Controlled vocabularies, hierarchies, microformats, RDF. Nico Adams pointed me to this excellent video:

It’s a really nifty piece of work, which goes into the differences between thesauri, controlled vocabularies, and, as such, ontologies, and social tagging systems. Both have their virtues; it is fuzzy logic versus ODEs all over again. Whether one is better than the other only depends on the problem at hand. For example, can you imagine social tagging in atom typing prior to performing force field calculations? Or, an 150-term ontology to annotate the scientific content of your literature archive?

More from where they come from…

The video appears to be made by the Digital Etnography group, which has made several more movies. Certainly something I’m going to check out over the winter holidays (I guess I am quite a bit more religious about ODOSOS than about gods).
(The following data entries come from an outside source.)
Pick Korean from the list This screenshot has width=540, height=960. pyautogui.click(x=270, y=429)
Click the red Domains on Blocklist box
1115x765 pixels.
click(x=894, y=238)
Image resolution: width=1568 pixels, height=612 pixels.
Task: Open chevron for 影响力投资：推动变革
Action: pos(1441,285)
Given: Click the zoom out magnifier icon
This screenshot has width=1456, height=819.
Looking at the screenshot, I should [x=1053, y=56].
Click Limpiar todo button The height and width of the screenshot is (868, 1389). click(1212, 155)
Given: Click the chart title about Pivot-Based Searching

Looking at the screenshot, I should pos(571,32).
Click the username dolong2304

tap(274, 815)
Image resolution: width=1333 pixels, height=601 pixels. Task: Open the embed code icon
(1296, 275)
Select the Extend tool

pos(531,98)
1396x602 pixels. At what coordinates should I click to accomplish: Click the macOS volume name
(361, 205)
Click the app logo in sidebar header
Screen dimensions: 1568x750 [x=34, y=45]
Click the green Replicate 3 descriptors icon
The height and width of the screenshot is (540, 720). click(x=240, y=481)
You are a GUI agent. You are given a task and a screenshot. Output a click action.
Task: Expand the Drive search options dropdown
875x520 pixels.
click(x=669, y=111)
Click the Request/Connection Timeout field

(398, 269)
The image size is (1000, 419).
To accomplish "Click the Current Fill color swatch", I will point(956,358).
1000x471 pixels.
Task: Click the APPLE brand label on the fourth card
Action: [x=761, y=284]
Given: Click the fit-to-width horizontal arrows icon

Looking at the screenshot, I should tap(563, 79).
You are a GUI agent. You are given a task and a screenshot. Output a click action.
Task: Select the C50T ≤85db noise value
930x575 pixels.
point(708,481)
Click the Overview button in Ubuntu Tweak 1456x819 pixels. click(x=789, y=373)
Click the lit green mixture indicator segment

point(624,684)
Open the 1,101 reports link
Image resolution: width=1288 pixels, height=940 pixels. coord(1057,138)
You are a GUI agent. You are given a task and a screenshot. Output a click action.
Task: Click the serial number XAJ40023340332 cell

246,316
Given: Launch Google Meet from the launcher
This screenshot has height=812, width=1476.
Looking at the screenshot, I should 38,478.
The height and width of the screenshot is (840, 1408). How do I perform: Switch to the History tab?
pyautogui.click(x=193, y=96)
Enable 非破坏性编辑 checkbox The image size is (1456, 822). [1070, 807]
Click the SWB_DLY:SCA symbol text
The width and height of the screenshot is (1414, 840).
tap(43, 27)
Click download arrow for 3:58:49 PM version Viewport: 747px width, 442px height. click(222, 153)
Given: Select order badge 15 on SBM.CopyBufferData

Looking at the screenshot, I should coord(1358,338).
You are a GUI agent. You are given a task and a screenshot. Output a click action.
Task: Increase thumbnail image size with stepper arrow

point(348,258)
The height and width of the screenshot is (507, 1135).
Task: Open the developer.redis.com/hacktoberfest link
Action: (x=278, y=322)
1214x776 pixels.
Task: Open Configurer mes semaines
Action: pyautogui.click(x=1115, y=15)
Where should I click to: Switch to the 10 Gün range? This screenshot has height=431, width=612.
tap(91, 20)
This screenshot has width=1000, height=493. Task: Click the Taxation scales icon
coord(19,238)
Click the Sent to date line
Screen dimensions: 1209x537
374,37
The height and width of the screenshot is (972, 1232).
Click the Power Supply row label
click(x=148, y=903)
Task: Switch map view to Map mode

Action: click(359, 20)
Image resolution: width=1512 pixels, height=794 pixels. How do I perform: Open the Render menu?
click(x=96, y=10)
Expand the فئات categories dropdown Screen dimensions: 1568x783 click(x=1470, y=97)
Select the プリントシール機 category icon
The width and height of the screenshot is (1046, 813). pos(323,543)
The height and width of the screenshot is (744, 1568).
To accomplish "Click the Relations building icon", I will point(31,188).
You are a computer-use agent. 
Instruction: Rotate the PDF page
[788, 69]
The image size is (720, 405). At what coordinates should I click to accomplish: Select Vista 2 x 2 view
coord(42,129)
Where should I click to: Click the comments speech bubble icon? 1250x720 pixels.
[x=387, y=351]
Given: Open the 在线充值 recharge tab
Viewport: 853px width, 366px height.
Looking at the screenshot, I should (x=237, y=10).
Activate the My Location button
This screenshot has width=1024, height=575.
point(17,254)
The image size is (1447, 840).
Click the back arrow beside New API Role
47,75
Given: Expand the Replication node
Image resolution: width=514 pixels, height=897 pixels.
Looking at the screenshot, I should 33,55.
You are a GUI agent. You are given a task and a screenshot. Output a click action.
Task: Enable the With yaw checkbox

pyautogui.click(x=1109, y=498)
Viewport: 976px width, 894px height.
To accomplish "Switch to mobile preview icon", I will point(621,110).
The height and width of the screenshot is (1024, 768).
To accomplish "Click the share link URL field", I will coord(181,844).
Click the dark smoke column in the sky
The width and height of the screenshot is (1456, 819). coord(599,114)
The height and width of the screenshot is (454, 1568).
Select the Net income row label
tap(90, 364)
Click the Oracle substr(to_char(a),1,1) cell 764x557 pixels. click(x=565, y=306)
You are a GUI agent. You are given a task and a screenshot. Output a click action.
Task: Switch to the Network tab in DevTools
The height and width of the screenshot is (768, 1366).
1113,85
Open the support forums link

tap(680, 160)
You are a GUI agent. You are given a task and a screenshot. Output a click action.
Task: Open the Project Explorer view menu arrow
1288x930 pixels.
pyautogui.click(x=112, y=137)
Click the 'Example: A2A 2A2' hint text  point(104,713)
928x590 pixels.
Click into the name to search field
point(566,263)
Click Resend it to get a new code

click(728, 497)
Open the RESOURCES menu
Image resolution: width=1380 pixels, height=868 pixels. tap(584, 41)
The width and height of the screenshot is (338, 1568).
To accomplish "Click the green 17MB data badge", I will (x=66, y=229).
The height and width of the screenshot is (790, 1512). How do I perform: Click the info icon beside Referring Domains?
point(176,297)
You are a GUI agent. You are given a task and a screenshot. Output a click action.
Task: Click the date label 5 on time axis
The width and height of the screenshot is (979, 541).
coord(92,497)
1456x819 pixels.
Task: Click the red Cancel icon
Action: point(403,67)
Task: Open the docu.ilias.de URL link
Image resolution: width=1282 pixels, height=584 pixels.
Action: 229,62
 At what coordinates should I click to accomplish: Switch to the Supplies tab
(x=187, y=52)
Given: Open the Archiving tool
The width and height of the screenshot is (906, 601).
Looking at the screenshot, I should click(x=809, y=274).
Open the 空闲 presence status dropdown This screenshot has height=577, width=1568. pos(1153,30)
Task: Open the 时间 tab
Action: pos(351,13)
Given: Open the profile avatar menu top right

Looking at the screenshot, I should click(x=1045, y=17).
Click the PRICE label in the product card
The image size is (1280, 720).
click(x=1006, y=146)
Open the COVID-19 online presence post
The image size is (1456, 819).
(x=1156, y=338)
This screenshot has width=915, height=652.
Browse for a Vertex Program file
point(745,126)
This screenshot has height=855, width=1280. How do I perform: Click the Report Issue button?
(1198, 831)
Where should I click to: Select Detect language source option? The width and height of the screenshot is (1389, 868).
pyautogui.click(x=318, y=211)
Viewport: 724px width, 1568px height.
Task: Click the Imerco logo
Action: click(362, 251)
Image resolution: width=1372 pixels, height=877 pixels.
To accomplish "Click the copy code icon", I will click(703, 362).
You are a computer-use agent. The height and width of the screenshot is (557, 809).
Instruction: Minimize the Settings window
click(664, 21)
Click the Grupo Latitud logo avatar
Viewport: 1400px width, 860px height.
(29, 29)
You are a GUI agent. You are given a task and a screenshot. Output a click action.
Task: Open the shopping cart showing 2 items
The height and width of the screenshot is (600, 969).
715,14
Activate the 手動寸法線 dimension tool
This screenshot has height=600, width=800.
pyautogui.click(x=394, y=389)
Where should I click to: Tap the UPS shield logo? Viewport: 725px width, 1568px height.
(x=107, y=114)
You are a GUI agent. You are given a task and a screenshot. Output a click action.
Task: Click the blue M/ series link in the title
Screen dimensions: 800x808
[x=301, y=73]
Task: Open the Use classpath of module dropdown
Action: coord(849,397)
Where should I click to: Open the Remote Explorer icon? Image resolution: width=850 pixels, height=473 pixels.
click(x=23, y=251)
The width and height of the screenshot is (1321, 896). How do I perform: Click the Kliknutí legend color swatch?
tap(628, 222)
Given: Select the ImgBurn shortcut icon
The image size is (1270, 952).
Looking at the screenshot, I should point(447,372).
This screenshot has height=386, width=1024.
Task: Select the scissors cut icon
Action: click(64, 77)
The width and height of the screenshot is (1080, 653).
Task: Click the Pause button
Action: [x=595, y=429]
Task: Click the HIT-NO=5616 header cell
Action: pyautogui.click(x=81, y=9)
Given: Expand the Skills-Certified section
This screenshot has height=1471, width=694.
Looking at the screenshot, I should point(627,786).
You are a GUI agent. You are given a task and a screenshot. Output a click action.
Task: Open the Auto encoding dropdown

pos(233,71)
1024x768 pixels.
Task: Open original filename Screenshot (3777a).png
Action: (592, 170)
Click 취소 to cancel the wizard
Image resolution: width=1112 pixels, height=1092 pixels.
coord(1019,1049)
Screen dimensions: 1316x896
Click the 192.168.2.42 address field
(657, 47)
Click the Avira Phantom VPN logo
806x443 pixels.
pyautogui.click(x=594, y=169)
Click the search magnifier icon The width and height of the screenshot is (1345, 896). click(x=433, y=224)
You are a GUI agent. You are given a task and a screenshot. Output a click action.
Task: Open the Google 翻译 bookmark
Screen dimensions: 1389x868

Nico wrote: As long as we appreciate that there may be more than one top node…. I am not entirely sure, but if he refers the thesauri, which are, a particular form of ontologies, where basically the only relations that can be found are is-a or is-parent-of, resulting in a hierarchy of controlled terminology with one top node (such as the Gene Ontology). Ontologies can and should be much richer if we really want to take advantage of our information technologies, just like we do with any graph mining. Why mould reality in a tight hierarchy?

Chemical ontologies

Peter has [not seen the movie yet] (https://blogs.ch.cam.ac.uk/pmr/2007/12/09/ontologies-in-physics-and-chemistry/), but replied with a recent comment he had on CML:

Ebs and Michael had reviewed CML and questioned why the key concepts were atoms, molecules, electron, substances, whereas they suggested it would have been better to start from reactions. I think that’s a very clear difference in orientation between endurants and perdurants. Although chemists publish reactions, most of the emphasis is on (new) substances and their properties. CML is designed to map directly onto the way chemists seem to think - at least in their public communication - e.g. through documents. Of course we can also do reactions in CML, but even there the emphasis is often on the components.

The suggestion by Ebs and Michael is indeed quite surprising: ontologies tries to capture knowledge and expressed this an a small set of terms, each of which with an accurate and non-overlapping meaning (orthogonal, if you wish). Now, the terms carbon, nitrogen, oxygen, and the other 104 elements are quite accurate and rather different from each other, at least from a chemical point of view. Sure, bonding is more difficult, and let’s not start about aromaticity. But to question atoms, bonds or electrons as key concepts??